Work task -
Copy every line that holds the string "computer" from the data below.

[[ Provided material, beginning ]]

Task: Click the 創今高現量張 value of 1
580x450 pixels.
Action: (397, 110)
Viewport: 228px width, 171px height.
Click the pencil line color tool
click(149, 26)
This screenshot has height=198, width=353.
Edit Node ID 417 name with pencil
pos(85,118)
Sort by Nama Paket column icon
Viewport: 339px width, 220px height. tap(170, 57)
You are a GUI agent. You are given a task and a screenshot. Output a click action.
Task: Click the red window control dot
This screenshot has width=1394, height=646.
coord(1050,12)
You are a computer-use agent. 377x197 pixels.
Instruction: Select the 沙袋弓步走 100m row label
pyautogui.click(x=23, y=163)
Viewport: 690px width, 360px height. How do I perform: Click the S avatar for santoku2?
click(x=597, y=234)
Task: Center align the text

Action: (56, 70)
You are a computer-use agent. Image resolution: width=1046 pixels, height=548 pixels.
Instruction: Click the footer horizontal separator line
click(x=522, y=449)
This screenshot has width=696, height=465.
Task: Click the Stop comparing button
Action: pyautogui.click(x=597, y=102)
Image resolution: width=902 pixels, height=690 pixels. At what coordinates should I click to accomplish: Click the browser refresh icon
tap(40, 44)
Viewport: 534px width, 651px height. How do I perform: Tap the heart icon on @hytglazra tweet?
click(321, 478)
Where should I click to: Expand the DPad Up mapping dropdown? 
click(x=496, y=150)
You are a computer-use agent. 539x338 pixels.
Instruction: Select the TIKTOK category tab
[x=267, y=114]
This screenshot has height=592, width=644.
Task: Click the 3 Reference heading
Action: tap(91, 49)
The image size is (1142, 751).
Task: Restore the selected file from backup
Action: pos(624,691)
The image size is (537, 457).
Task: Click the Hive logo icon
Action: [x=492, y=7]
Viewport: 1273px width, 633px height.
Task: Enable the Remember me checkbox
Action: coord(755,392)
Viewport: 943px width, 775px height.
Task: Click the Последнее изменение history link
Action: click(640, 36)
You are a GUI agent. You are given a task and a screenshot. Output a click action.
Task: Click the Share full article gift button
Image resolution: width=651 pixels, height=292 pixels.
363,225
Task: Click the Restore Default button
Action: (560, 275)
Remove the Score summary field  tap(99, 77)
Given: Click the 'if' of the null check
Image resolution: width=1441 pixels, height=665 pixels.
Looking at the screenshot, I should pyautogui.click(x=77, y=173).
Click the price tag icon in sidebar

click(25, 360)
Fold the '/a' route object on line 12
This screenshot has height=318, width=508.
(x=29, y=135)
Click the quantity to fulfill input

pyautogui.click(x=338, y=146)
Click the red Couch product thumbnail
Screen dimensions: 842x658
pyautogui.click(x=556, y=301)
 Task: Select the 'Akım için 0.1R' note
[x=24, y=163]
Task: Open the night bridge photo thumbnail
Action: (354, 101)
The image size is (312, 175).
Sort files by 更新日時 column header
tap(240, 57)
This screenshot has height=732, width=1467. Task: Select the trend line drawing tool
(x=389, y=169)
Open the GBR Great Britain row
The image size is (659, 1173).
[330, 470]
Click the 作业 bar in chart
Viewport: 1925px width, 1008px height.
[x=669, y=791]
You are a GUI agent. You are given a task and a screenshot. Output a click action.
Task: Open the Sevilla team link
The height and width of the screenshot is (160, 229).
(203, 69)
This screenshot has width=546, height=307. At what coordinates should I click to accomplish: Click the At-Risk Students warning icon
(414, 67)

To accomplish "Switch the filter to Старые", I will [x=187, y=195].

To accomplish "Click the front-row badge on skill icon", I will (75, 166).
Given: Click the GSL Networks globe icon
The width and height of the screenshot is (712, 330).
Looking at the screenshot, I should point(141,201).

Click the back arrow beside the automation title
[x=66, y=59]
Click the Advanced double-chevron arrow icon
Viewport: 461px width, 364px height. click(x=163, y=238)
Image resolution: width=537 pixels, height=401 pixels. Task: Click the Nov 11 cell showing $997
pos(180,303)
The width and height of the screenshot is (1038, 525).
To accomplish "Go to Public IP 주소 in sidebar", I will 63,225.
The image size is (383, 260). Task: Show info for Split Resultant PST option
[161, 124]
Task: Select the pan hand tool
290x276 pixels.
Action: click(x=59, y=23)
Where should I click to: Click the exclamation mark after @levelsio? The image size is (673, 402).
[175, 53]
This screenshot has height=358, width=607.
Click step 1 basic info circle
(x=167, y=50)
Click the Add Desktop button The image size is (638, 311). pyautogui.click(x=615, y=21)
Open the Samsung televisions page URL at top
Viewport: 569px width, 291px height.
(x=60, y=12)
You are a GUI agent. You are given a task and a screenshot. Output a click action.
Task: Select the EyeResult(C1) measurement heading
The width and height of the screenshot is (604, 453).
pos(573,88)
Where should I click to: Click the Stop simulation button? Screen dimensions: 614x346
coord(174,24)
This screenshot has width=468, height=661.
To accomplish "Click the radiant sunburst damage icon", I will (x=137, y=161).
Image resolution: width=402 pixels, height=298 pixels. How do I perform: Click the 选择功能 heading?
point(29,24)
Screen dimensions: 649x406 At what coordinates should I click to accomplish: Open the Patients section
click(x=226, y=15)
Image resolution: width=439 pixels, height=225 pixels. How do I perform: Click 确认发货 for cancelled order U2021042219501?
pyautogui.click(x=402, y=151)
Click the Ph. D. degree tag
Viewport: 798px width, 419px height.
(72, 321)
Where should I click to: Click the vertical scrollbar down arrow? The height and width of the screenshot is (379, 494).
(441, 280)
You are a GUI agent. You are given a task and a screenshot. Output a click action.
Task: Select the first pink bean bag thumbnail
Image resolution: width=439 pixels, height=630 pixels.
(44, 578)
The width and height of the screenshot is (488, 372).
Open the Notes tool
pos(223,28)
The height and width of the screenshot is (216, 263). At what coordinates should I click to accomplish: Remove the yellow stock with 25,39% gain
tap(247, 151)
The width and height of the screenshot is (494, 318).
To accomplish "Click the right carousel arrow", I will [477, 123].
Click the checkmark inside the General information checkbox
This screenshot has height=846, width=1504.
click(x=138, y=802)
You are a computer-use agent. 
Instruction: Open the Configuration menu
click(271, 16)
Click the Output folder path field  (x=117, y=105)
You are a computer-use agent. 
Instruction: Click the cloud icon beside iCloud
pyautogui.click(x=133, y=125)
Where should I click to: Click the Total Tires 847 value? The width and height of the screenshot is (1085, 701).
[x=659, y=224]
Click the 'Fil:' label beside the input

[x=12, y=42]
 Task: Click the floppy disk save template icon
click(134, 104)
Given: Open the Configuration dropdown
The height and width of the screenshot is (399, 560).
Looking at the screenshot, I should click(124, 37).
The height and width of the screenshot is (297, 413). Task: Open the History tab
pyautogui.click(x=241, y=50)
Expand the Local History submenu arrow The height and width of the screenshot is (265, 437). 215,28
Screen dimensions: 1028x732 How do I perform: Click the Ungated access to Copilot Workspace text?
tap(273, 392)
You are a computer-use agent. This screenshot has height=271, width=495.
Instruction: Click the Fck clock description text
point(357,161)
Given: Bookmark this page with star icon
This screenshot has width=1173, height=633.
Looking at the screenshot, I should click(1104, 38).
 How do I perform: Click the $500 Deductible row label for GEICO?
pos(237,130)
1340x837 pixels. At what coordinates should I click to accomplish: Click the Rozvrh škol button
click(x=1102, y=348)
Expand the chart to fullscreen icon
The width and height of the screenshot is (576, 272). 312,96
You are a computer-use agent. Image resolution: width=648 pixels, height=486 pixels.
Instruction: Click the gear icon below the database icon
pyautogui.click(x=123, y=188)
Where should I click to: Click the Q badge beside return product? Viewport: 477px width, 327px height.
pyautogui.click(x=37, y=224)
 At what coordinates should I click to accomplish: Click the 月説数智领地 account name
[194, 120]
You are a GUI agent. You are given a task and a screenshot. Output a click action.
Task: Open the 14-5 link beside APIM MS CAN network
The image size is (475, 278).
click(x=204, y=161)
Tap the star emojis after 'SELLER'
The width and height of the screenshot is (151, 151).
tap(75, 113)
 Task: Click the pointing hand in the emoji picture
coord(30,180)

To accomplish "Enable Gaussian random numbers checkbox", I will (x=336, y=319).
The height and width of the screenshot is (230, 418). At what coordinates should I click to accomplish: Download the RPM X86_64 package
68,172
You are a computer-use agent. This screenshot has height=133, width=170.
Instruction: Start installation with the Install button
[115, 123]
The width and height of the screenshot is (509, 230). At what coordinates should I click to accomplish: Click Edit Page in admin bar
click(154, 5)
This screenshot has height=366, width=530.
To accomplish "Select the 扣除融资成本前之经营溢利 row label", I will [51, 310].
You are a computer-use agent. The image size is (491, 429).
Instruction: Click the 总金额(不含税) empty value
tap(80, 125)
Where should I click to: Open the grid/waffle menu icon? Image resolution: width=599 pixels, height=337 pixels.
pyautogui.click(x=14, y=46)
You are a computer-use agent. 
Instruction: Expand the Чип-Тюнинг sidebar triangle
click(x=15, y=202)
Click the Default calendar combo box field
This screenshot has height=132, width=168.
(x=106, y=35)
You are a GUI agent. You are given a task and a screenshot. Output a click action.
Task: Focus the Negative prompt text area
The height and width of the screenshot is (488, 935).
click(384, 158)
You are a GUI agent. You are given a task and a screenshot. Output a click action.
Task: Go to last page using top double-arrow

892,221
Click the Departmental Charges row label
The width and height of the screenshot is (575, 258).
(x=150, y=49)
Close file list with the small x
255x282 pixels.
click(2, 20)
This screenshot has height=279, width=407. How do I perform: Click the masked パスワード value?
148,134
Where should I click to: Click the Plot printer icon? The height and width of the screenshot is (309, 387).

[[ Provided material, end ]]

Answer for this exercise -
You are a computer-use agent. 377x197 pixels.
You are a computer-use agent. Image resolution: width=1046 pixels, height=548 pixels.
You are a computer-use agent. 539x338 pixels.
You are a computer-use agent. 
You are a computer-use agent. 
You are a computer-use agent. This screenshot has height=271, width=495.
You are a computer-use agent. Image resolution: width=648 pixels, height=486 pixels.
You are a computer-use agent. This screenshot has height=133, width=170.
You are a computer-use agent. The image size is (491, 429).
You are a computer-use agent. 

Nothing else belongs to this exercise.